Conclusion: The relationship between metrics and human perception is highly dataset-specific, not universal. Only the Trust Score showed a weak but significant aggregate correlation ( $r=0.307$ ).

B. Failure of Predictive Modeling

Linear Models: Linear regression consistently failed, yielding strongly negative $R^2$ values (mean $R^2 = -1.253$ ), indicating that linear combinations of metrics cannot explain human rating variance.
Non-Linear Models: While Random Forest (RF) performed best among non-linear models, its predictive power remained low (mean $R^2 \approx 0.067$ ).
The "More is Less" Phenomenon: Increasing the number of metrics in the predictive model did not improve performance.
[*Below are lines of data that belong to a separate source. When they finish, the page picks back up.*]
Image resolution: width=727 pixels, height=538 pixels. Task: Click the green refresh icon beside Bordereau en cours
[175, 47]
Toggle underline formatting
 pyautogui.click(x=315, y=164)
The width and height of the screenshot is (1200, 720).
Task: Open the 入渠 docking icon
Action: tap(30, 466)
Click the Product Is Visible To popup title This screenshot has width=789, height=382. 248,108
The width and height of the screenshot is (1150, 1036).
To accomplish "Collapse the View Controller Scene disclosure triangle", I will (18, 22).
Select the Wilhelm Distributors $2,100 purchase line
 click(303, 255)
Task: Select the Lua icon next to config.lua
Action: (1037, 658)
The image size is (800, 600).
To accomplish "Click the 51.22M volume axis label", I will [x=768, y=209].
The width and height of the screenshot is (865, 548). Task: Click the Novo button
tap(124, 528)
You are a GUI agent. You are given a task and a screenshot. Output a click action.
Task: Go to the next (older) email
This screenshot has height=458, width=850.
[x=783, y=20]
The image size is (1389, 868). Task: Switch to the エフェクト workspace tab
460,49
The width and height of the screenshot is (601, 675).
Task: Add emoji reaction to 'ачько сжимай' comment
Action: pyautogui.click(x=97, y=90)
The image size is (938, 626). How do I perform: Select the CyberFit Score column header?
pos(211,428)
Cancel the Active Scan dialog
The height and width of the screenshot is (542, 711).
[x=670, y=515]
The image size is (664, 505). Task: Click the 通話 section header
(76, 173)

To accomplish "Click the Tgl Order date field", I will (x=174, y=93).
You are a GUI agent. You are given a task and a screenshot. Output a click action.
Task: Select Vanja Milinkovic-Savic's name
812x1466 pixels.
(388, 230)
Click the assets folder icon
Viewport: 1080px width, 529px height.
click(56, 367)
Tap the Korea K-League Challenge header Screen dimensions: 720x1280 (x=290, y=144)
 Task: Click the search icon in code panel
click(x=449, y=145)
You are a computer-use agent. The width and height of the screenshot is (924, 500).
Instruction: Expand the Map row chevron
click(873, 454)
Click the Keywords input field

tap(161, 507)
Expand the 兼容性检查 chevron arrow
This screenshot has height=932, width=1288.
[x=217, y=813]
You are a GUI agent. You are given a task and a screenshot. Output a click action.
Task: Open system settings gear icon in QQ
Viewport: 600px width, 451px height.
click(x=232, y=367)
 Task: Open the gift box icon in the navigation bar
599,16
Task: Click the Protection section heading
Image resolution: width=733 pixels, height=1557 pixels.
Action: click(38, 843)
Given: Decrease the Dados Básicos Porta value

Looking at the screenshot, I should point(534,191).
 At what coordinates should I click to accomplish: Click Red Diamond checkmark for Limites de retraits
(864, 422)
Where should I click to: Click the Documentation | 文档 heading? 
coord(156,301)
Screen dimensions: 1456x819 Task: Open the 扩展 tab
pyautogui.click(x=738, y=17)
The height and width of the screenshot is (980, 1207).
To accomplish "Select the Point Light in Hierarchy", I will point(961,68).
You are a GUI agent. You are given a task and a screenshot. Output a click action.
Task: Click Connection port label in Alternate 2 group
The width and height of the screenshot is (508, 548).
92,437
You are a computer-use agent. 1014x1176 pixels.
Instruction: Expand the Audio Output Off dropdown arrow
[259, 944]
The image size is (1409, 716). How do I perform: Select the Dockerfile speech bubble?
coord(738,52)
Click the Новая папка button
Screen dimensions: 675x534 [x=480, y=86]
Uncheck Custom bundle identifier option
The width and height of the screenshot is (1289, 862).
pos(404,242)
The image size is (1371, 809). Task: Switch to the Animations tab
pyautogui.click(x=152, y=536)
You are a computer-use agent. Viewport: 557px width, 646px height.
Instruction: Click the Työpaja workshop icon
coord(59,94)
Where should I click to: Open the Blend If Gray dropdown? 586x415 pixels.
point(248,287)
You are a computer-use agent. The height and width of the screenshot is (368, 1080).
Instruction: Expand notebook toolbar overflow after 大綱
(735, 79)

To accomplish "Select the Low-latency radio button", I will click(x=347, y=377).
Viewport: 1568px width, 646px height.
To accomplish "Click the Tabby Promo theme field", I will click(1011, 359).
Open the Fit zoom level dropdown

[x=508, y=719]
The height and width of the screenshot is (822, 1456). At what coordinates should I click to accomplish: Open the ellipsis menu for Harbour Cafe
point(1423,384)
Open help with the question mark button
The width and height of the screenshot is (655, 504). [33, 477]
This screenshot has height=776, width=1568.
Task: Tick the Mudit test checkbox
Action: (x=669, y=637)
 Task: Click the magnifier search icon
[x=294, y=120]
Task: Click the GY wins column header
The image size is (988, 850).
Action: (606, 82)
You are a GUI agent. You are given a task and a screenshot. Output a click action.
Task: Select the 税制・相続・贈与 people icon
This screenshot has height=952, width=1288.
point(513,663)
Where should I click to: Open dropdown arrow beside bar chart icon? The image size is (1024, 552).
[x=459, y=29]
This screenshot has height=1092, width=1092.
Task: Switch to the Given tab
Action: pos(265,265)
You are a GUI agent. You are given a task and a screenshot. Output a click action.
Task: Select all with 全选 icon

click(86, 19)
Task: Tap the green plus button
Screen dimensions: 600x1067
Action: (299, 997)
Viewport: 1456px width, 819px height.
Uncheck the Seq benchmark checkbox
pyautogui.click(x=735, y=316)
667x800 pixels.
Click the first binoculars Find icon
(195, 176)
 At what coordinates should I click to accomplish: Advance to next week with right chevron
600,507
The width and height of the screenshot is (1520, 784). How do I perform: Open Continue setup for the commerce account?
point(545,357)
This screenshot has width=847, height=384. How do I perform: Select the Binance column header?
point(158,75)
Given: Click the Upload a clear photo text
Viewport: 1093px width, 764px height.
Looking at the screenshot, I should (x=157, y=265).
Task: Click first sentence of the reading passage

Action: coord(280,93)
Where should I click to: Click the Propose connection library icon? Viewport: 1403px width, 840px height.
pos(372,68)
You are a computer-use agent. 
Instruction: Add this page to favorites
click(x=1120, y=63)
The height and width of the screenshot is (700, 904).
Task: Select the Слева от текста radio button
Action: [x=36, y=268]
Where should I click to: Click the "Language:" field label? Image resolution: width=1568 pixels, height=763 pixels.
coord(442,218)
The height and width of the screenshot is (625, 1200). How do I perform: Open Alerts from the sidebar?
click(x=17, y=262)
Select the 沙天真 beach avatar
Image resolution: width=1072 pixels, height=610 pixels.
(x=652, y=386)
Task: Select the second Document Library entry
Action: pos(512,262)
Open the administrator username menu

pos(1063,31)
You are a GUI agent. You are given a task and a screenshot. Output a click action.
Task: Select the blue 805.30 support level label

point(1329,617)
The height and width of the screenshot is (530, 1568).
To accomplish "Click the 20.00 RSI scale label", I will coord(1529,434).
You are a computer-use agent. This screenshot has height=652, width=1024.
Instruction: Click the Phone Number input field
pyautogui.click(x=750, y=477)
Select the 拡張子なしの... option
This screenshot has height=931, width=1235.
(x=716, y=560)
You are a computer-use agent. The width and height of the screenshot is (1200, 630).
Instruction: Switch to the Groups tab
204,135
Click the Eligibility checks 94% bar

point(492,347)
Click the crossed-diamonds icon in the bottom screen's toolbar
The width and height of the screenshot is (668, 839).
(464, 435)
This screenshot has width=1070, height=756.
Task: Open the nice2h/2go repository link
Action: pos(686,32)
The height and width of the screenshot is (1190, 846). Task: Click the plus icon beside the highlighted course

In fact, performance peaked at 3–4 metrics and then degraded as more metrics were added. This suggests that current metrics do not provide complementary information regarding human perception; instead, they introduce noise.

5. Significance and Implications

Structural Mismatch: The study provides strong evidence that current automated metrics quantify properties (e.g., mathematical distance, sparsity) that do not align with what humans value (e.g., context, actionability, psychological plausibility).
Critique of Current Practices: Relying on automated metrics as proxies for human evaluation in XAI research is fundamentally flawed. Reporting multiple metrics side-by-side does not solve the problem if the underlying metrics are uncorrelated with human judgment.
Future Direction: The field must move toward human-centered evaluation. Future metrics should be grounded in cognitive science and validated against user perception rather than purely computational objectives.
Limitations: The study is limited to tabular data, a single CF generation method, and lay participants. However, the robustness of the negative findings suggests the misalignment is a structural issue in the field, not just a sample artifact.

In summary, the paper concludes that widely used counterfactual evaluation metrics fail to reflect key aspects of explanation quality as perceived by users, necessitating a paradigm shift in how XAI systems are assessed.